Part III: What fruit flies and jet engines have to do with microspeakers
The first two parts explained the necessity of power efficient components in hearables and how electrostatic microspeakers based on MEMS technology can contribute to that. The electrostatic transducer itself does not dissipate any energy but the drive electronics do. How much energy is “burned” primarily depends on the driving voltage and the capacitance of the transducer. This part focuses on the capacitance of the transducer and its implications.
A very interesting approach is to ask the question:
How much energy is actually necessary to generate a certain sound pressure in the ear canal?
This can be answered by simply balancing the energies involved. In a transducer, the input power is converted into reactive and dissipative parts. The dissipated fraction is simply lost as heat. The reactive power goes into elastic compression of air, it is required to effect the elastic deformations of MEMS microspeaker parts (actuators, pistons, valves and alike) and it also is stored as kinetic energy according to Newton’s laws.
For electrostatic transducers, the dissipative parts can be neglected. That means that the entire energy is stored in the displacement of an elastic structure and transformed into the compression of the air in an ear canal. At one end of this canal, this compression leads to a movement of the ear drum.
Evidently, the energy stored in the elastic deformations and alike, will be returned in some way. But it is also obvious that the transducer is the more efficient the less structural deformation and moving masses are involved. The efficiency is then simply calculated by dividing the energy at the output by the energy provided at the input.
The kinetic energy of a slow-flying fruit fly will do!
Conventional electrostatic transducers are usually used in high end loudspeakers and headphones. The membrane in these transducers needs a certain excursion to enable the required sound pressure level. A rather large gap between the membrane and the electrodes is necessary to allow that excursion. But to provide the required force, high electrical voltages are inevitable – for loudspeakers in the range of several thousand volts and for headphones usually a couple of hundred volts.

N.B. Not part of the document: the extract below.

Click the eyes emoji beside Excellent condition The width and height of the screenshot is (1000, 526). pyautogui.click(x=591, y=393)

As mentioned above, this is certainly not helpful for aiming at a fully integrated drive circuitry, keeping in mind that this voltage needs to be generated out of a 3.6V lithium polymer battery for mobile applications. And who really wants to carry around hundreds of volts in their ear?
The electrical capacitance should ideally be as low as possible
Why is the amount of reactive power required so important? Well, essentially an electrostatic transducer extracts the required reactive power from the electrical energy stored in its electrical capacitance. The higher the need for reactive power, the larger the capacitance needs to be – it is that simple. As we have seen above, the physics of sound requires only a tiny amount of energy per time (i.e. power), to generate the sound pressure of a jet engine by an earbud! So an ideal microspeaker should have a very small electrical capacitance. That is theory – how about reality?

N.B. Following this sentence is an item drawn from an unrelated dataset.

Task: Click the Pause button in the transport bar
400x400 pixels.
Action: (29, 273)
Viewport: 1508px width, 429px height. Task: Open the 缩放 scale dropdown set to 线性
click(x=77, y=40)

Lessons learned for microspeaker designers:
An electrostatic transducer essentially converts the energy stored in its electrical capacitance into sound. This transformation is done at a certain electrical voltage. Assuming an ideal transducer with 100% conversion efficiency, a transducer capacitance of as little as 31 pF is sufficient to generate a sound pressure of as much as 120 dB SPL. That is an incredibly low number!

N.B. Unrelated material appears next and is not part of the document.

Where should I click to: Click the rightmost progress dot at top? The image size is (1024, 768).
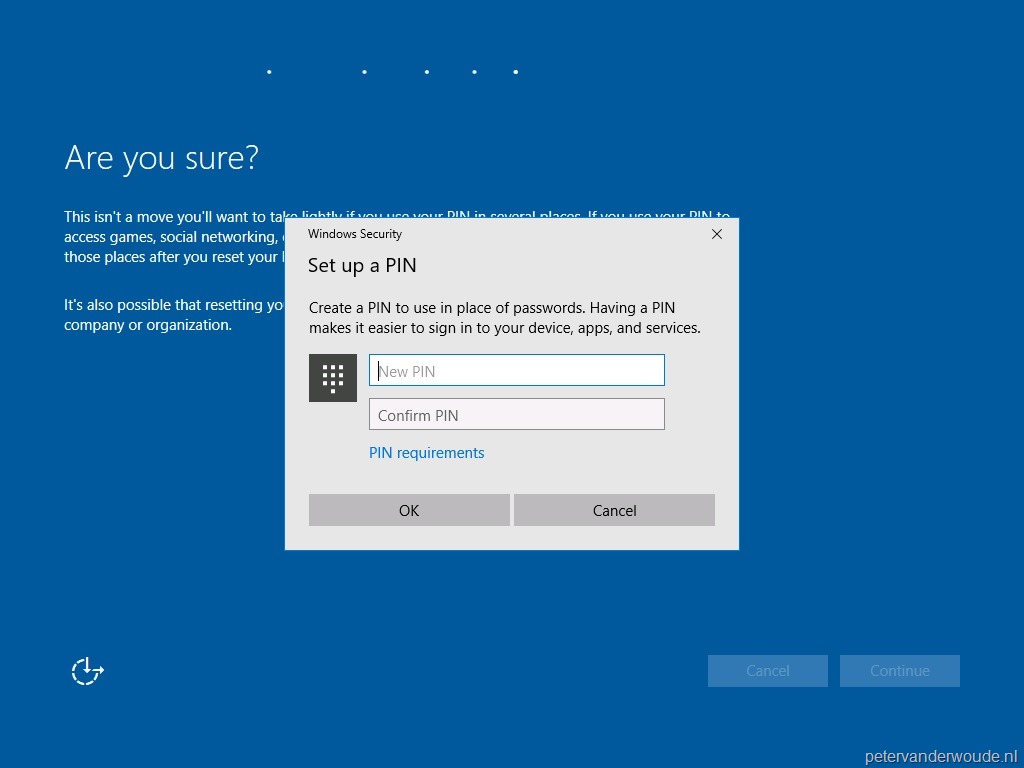(515, 71)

At Arioso, we are heading for transducer capacitances in the range of 500 to 800pF. At first glance this may not look very ambitious, compared to the threshold set by nature. But from a technological point of view in fact it is. Actually, the resulting power efficiencies outperform any other existing or emerging microspeaker technology. It’s a breakthrough.
So the ultimate question is how to design a microspeaker with such a performance?
Basically, we know the answer already: Simplify the architecture of your micro electro mechanical machine, i.e. the microspeaker, as much as you can. Minimise the amount of silicon parts that need to move for generating the sound. Avoid parts that need to move at higher speed than absolutely necessary.
That is what nature has taught technologists all along: finding the most efficient solution means avoiding complexity and striving for elegance.